'''

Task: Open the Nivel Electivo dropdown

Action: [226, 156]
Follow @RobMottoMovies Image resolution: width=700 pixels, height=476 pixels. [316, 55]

'''
'''

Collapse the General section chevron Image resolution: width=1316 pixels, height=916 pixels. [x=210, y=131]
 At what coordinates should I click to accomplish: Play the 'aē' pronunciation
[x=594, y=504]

'''

Exercise brief: I need every line of the material that includes "Image", so please copy them out.

Answer space:
Follow @RobMottoMovies Image resolution: width=700 pixels, height=476 pixels. [316, 55]
Collapse the General section chevron Image resolution: width=1316 pixels, height=916 pixels. [x=210, y=131]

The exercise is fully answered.